**What you should do**:
How many of the lines below hold "image"? Only the number, please.

**Available data**:
+===+
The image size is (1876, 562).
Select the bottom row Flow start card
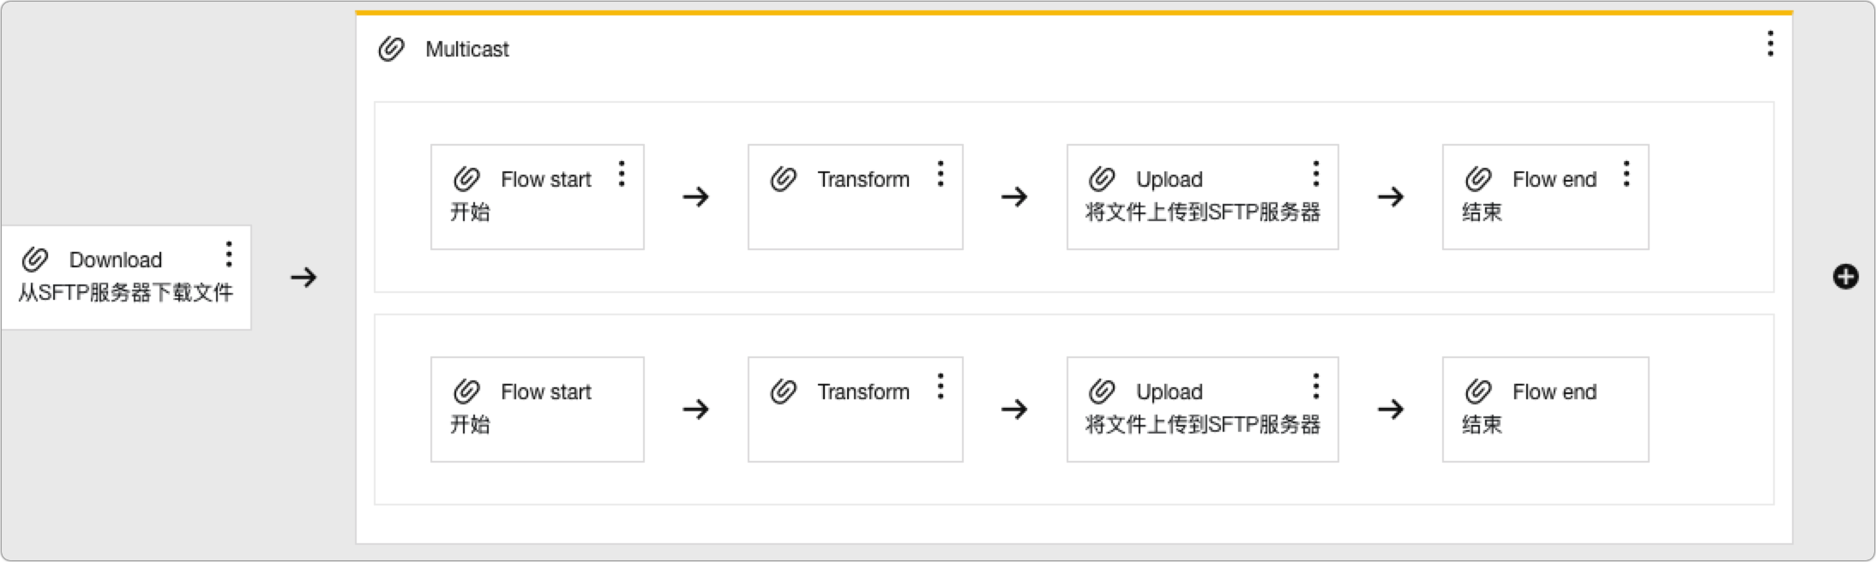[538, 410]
+===+
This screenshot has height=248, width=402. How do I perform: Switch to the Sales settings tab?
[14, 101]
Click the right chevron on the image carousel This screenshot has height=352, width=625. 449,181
+===+
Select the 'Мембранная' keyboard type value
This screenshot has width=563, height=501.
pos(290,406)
+===+
**Answer for this exercise**:
2